- [SUPPLIED MATERIAL]

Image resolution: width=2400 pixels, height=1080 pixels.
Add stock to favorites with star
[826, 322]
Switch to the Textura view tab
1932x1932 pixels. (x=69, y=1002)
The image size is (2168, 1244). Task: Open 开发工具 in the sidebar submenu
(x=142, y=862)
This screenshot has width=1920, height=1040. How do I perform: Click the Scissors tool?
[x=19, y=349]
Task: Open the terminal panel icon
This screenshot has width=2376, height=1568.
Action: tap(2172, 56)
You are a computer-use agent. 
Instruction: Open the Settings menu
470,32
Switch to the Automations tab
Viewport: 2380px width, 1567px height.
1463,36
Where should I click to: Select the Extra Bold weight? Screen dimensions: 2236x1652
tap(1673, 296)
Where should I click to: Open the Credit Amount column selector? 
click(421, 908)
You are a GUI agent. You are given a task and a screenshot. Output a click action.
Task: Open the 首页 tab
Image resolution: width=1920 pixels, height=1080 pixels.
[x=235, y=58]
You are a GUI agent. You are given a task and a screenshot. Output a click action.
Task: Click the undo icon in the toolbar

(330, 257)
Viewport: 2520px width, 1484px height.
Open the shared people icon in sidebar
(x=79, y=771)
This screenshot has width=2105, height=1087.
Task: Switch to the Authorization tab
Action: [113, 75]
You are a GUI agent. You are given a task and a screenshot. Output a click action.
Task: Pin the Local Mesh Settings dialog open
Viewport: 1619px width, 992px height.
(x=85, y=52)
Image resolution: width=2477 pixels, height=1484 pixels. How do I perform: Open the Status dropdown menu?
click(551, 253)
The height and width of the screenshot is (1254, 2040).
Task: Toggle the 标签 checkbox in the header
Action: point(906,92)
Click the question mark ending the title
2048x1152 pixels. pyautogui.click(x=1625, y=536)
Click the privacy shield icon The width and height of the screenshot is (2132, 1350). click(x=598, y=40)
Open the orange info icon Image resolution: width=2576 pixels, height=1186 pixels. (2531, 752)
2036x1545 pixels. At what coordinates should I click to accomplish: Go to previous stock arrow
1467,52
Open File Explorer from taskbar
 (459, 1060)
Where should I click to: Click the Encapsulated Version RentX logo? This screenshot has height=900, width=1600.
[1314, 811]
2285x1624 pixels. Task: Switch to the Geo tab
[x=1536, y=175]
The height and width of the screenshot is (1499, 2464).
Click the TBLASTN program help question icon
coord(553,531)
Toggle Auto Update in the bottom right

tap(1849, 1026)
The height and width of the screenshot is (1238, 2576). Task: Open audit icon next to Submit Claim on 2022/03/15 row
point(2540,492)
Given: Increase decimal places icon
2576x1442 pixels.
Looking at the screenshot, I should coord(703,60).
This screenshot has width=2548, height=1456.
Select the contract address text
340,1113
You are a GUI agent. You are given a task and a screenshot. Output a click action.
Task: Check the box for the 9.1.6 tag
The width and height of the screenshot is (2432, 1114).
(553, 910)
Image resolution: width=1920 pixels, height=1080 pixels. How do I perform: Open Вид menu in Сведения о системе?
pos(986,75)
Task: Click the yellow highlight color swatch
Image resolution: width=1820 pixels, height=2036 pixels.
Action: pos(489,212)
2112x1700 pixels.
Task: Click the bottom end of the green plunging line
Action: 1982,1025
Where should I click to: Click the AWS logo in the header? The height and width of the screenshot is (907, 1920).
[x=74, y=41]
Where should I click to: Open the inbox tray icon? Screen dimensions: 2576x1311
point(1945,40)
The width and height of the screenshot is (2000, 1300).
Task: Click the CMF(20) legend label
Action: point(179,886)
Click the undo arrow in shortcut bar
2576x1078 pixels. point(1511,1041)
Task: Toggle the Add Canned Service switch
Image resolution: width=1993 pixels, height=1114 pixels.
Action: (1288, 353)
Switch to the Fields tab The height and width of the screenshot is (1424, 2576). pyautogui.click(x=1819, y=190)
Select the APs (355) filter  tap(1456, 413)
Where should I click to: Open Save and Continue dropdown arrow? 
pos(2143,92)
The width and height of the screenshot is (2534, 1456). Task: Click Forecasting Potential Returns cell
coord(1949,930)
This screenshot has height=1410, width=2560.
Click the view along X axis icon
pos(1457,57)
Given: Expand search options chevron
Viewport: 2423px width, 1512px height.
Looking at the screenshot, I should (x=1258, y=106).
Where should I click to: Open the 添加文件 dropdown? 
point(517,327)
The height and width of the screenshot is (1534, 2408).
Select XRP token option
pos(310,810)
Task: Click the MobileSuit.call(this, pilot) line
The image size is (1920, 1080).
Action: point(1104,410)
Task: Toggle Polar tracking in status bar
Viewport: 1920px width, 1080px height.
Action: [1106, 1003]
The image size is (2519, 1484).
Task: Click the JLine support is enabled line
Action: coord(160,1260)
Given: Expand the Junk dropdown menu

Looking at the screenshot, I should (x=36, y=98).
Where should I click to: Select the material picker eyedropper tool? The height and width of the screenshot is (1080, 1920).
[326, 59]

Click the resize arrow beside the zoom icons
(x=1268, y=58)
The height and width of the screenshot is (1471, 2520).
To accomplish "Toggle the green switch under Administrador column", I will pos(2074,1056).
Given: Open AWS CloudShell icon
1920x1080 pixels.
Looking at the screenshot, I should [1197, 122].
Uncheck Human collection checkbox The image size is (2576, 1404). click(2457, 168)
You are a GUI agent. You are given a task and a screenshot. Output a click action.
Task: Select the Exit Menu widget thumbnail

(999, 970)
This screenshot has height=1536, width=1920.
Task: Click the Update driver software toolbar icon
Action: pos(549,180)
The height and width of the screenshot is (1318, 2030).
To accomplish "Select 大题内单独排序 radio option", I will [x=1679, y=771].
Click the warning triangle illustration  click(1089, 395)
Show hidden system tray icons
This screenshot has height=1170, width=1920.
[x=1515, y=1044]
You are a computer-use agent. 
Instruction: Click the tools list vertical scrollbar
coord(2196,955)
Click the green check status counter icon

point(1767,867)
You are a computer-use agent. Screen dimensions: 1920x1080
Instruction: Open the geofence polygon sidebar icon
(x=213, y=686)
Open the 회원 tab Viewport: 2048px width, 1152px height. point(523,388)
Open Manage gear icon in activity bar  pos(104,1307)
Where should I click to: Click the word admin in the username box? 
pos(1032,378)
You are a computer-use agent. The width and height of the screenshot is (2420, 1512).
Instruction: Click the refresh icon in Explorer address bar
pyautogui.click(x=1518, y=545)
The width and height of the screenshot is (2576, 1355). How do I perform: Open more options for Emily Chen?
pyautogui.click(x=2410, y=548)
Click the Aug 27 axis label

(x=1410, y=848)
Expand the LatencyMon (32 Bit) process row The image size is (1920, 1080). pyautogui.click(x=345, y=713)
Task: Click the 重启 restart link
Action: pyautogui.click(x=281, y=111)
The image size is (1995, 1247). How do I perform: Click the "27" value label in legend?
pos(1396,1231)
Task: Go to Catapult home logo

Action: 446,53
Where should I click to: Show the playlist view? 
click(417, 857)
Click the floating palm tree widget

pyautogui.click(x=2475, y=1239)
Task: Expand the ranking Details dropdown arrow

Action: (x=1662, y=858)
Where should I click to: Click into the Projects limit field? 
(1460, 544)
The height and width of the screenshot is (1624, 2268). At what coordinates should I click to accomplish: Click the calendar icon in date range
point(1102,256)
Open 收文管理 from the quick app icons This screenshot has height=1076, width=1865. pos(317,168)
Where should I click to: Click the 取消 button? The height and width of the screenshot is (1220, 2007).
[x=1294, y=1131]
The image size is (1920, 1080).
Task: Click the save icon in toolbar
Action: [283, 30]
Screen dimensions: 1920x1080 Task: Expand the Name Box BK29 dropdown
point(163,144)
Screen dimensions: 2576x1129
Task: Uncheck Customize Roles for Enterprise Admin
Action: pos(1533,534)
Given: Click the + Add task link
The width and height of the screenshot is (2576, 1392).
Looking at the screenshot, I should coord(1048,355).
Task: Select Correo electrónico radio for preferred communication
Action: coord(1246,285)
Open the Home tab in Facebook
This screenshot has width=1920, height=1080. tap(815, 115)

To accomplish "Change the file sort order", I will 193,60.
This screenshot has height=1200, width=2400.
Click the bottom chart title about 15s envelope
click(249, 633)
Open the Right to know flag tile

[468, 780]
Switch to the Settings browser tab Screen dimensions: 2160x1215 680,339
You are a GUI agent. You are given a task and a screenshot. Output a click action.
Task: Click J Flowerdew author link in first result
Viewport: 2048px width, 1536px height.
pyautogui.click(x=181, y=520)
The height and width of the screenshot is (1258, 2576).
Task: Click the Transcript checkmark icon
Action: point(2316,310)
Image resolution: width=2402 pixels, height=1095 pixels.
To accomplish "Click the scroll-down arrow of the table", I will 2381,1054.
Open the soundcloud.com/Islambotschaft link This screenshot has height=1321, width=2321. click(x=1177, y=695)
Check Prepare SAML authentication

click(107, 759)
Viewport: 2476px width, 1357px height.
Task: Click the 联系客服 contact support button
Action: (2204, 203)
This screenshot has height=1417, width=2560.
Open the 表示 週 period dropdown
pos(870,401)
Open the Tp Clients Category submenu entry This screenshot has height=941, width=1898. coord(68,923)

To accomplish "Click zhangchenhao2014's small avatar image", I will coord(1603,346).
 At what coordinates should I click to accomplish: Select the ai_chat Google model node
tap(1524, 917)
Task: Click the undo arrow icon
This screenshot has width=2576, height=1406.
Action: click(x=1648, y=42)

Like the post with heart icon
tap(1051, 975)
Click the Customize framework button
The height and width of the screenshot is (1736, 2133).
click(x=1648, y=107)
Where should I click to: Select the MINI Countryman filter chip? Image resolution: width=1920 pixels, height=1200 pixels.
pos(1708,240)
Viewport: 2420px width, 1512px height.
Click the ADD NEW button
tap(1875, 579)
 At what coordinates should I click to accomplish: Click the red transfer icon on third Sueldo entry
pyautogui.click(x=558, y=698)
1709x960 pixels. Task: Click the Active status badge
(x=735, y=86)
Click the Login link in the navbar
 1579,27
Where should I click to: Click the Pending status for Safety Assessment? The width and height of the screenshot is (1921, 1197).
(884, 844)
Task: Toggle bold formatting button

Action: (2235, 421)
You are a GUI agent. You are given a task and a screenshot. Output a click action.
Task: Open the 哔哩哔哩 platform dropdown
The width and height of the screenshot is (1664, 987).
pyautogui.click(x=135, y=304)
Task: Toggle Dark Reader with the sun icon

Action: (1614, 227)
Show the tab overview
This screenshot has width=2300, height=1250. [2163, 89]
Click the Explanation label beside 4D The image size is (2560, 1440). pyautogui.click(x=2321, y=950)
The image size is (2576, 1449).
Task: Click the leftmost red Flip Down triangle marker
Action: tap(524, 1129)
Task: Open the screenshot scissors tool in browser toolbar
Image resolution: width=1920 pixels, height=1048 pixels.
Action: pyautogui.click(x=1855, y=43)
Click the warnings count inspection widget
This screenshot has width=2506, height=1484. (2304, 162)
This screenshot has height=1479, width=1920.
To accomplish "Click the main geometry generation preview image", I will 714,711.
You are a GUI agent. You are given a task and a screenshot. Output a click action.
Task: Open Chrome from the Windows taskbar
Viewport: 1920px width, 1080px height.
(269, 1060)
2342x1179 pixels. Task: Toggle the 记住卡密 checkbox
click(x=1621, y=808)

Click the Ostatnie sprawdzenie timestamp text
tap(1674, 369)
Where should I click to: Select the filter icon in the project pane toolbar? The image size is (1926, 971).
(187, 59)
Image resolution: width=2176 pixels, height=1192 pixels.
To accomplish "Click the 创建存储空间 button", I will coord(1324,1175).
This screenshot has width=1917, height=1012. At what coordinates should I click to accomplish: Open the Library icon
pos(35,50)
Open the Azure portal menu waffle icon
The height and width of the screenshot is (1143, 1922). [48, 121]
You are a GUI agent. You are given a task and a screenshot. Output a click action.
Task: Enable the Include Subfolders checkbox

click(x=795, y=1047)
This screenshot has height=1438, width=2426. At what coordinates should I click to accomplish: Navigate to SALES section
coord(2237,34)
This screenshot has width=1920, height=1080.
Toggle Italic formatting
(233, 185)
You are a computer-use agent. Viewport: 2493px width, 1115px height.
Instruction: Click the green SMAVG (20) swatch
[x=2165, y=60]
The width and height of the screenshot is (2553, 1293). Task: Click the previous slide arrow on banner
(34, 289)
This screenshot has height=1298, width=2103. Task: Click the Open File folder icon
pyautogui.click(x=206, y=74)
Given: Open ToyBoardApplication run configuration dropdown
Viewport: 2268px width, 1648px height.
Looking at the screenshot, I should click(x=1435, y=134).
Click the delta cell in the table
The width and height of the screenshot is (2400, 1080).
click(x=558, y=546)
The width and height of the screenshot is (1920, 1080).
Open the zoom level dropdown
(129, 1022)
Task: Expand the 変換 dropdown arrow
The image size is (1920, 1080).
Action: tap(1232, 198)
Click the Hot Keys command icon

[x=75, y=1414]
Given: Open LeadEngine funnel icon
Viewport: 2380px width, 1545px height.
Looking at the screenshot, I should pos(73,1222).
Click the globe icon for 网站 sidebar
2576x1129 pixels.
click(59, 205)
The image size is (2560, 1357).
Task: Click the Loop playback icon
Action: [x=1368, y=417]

- [TASK DETAILS] The answer must be exactly the lines from the one containing "Viewport: 2268px width, 1648px height." through the final line of the data, both ends included, and nothing else.

- [RESPONSE]
Viewport: 2268px width, 1648px height.
Looking at the screenshot, I should click(x=1435, y=134).
Click the delta cell in the table
The width and height of the screenshot is (2400, 1080).
click(x=558, y=546)
The width and height of the screenshot is (1920, 1080).
Open the zoom level dropdown
(129, 1022)
Task: Expand the 変換 dropdown arrow
The image size is (1920, 1080).
Action: tap(1232, 198)
Click the Hot Keys command icon

[x=75, y=1414]
Given: Open LeadEngine funnel icon
Viewport: 2380px width, 1545px height.
Looking at the screenshot, I should pos(73,1222).
Click the globe icon for 网站 sidebar
2576x1129 pixels.
click(59, 205)
The image size is (2560, 1357).
Task: Click the Loop playback icon
Action: [x=1368, y=417]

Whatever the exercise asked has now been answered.